NFL vaccination rates have league open to change in COVID protocols
In a conference call with national reporters Wednesday evening, Dr. Allen Sills — the league’s chief medical officer — strongly disputed the NFLPA’s assertion that there have been COVID outbreaks within the Miami Dolphins and Atlanta Falcons headquarters. But he also left open the possibility of more frequent testing for vaccinated players and increased mask mandates.
“I think our approach is always to be flexible and adaptable and open to what the data is showing us,” Sills said. “We’re going to follow the data.”
And that data is actually pretty encouraging.

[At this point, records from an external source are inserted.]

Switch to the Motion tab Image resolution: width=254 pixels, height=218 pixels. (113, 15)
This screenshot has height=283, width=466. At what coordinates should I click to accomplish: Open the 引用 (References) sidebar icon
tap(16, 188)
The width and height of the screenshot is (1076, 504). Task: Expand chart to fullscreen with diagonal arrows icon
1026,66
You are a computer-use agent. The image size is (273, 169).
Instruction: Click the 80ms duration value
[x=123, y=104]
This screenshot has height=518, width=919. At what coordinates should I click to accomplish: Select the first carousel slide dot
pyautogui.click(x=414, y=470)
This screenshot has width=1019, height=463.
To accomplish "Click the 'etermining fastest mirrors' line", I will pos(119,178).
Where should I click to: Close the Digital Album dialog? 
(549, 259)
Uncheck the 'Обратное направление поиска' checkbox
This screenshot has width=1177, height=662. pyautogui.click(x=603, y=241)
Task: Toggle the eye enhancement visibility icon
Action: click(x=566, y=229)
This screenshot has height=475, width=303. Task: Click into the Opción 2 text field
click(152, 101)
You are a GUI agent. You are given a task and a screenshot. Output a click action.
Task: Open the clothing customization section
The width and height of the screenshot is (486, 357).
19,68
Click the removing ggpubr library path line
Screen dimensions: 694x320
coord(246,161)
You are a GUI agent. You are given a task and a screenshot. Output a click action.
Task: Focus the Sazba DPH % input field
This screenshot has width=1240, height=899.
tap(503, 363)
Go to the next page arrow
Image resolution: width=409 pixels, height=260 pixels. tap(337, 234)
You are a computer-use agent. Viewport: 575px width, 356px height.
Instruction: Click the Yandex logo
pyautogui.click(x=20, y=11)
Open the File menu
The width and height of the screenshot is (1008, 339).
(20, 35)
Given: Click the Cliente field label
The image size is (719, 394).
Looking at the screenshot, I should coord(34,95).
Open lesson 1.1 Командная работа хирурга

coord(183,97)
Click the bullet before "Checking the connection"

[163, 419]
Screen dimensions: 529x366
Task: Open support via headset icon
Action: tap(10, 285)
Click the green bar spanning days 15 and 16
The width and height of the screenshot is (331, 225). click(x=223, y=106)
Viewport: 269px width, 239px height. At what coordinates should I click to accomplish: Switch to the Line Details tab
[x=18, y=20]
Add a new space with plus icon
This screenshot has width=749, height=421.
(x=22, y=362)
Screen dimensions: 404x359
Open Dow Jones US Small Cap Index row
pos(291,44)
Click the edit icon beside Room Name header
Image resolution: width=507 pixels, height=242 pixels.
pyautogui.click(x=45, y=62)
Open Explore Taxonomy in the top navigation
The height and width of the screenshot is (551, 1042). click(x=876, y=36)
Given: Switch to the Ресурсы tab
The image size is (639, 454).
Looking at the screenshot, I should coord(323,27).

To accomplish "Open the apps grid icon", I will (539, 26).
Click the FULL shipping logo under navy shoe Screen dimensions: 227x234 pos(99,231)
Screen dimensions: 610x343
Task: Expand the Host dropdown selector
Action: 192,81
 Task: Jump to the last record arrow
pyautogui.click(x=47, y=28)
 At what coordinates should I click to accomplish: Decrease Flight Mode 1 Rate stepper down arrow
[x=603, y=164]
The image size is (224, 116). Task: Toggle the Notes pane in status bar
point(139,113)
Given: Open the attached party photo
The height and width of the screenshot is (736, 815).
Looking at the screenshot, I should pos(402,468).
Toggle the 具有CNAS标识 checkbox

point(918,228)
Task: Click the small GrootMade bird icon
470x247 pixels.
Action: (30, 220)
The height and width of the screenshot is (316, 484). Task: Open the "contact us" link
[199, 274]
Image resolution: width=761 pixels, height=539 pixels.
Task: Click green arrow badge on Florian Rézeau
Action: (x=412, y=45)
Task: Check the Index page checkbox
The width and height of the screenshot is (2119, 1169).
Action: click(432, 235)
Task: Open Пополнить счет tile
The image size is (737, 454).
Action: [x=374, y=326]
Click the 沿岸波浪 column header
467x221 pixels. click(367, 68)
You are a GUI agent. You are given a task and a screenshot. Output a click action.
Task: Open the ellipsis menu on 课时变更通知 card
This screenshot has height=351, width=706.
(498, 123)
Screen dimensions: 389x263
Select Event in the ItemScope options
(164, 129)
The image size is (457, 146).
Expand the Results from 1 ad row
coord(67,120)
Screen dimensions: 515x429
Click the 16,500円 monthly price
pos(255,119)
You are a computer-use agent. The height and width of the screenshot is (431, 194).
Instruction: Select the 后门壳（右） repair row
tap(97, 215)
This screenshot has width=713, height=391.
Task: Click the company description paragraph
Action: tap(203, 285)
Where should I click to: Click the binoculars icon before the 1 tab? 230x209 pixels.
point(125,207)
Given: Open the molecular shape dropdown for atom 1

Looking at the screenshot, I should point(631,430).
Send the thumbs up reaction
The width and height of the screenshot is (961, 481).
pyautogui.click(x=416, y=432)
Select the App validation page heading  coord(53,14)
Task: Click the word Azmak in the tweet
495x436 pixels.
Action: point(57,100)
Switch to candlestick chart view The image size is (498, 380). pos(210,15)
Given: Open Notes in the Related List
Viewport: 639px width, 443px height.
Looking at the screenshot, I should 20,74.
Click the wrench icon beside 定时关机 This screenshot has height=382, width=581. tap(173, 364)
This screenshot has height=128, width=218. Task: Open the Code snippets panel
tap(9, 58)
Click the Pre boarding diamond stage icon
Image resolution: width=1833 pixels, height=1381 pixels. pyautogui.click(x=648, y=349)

More than nine in 10 NFL players have gotten at least one shot — a figure that runs far ahead of the national average. The latest figures from the CDC show that less than half of adults aged 25-39 are fully vaccinated, and roughly four in 10 haven’t had even a single shot.
And while there have been small pockets of infection around the league — four Dolphins’ players and an assistant coach have been sidelined by the NFL’s protocol — Sills said there’s been no evidence of uncontrolled spread within any locker room.
“We have seen situations where we’ve had multiple cases within one team,” Sills said. “I do not agree that we’re having outbreaks in any of our clubs right now.”
As a result, the league has no immediate plans to increase testing among vaccinated players with no symptoms and who have had no close contact with an infected individual.
NFL has fewer positive tests
The NFL has tested more than 7,000 people for COVID-19 since players reported to camp last month. And despite a massive surge in cases in several states, including Florida and Texas, the league is seeing fewer positive tests now than it did this time last year.
That’s a reflection of the commitment by the vast majority of NFL players to get vaccinated. And in the still relatively rare instances of breakthrough cases, those who are both vaccinated and COVID-19 positive have had minor symptoms, if any at all.
“The vaccination rates among players and staff are really high,” said Dr. Christina Mack, an epidemiologist who advises the NFL on the pandemic. “It’s impressive. And we know that vaccination is protective against the disease and it’s really important for public health. That we know.”